I tuoi compiti:
- a) Elenca, nell'ordine in cui compaiono, tutte le espressioni racchiuse tra virgolette nel testo sulla sponsorizzazione respinta.
- b) Estrai dal testo sulla sponsorizzazione respinta il passo che va da “La mia risposta” a “durò 4 giorni.”.
- c) Rispondi alle seguenti domande sul testo sulla sponsorizzazione respinta.
(i) Dopo quante ore è stata richiesta la seconda verifica manuale?
(ii) Per quanti giorni durò la diatriba?
(iii) Per quale motivo il post nella timeline è stato messo in shadowban?

Testo:
Grazie, è la cattura di una schermata di codice. Non essendo un esperto di visual effects, la tecnologia rappresentata era una triste schermata di codicini che al 99% delle persone farebbero venire un’emicrania istantanea, ma avevano un significato per altri. Me per esempio.

Quindi, abbiamo richiesto una seconda “verifica manuale” (dopo 24 ore).

Respinta.

“Il titolo non indica chiaramente il prodotto offerto”.

Tolto il fatto che io abbia avuto il desiderio di investire qualche euro per promuovere la nostra vanità del momento, il tutto stava iniziando a mutare in un attacco isterico.

La mia risposta è stata:

“non è un servizio, non è un prodotto: è un blog informativo, stiamo celebrando il nostro fottuto compleanno!”

Non ho capito se fosse la parola “blockchain” a indispettirli o se fossero state “fottuto compleanno”, fatto sta che no, non poteva essere sponsorizzato. Dopo qualche tempo, ho anche scoperto che il post nella timeline è stato messo in shadowban perché parlava del male incarnato (blockchain per chi non l’avesse colto).

La diatriba durò 4 giorni.

Dati in ingresso:

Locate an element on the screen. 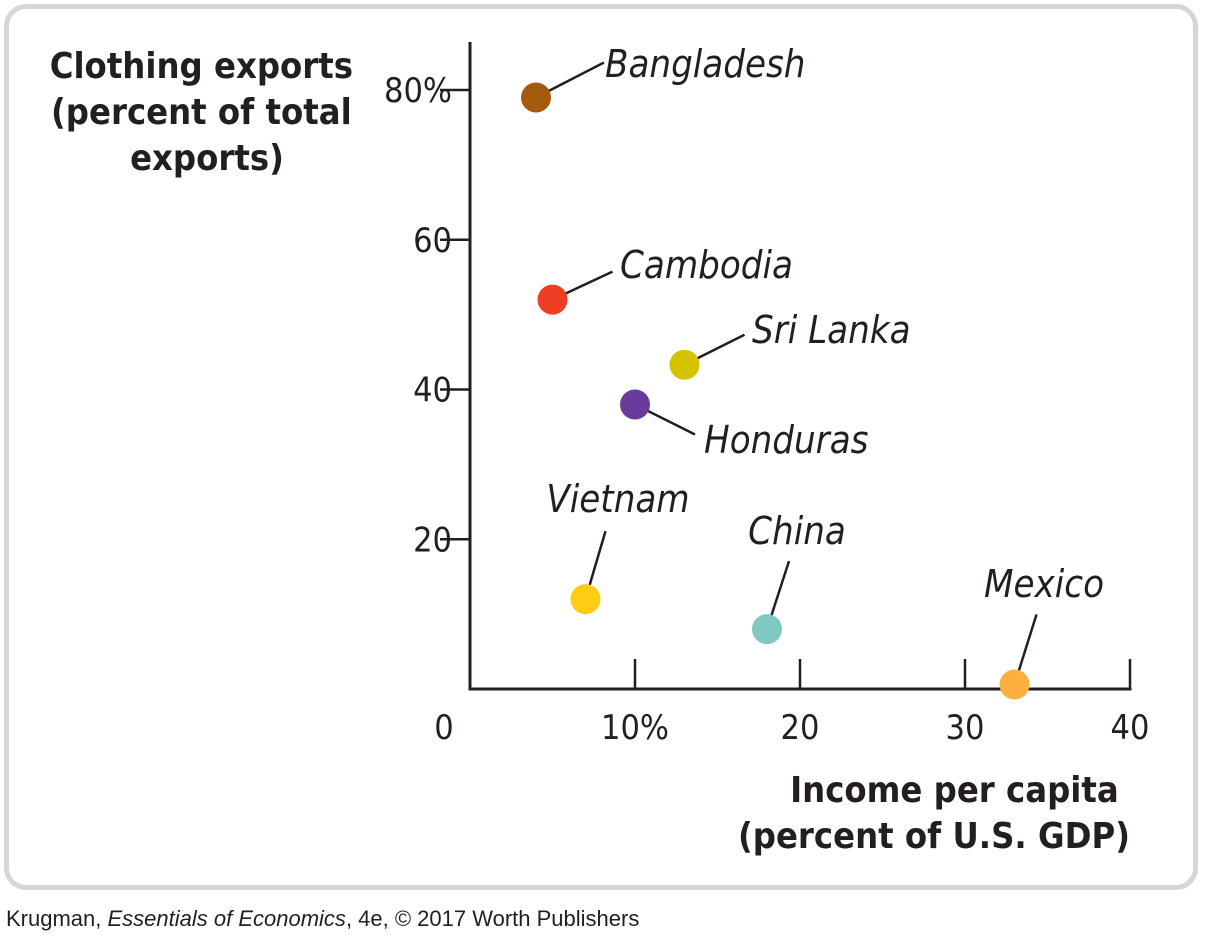  y-tick-label: 60 is located at coordinates (432, 241).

Risposte ai compiti:
- a)
1. verifica manuale
2. Il titolo non indica chiaramente il prodotto offerto
3. non è un servizio, non è un prodotto: è un blog informativo, stiamo celebrando il nostro fottuto compleanno!
4. blockchain
5. fottuto compleanno

- b)
La mia risposta è stata:

“non è un servizio, non è un prodotto: è un blog informativo, stiamo celebrando il nostro fottuto compleanno!”

Non ho capito se fosse la parola “blockchain” a indispettirli o se fossero state “fottuto compleanno”, fatto sta che no, non poteva essere sponsorizzato. Dopo qualche tempo, ho anche scoperto che il post nella timeline è stato messo in shadowban perché parlava del male incarnato (blockchain per chi non l’avesse colto).

La diatriba durò 4 giorni.

- c)
(i) Dopo 24 ore.
(ii) 4 giorni.
(iii) Perché parlava del male incarnato, cioè della blockchain.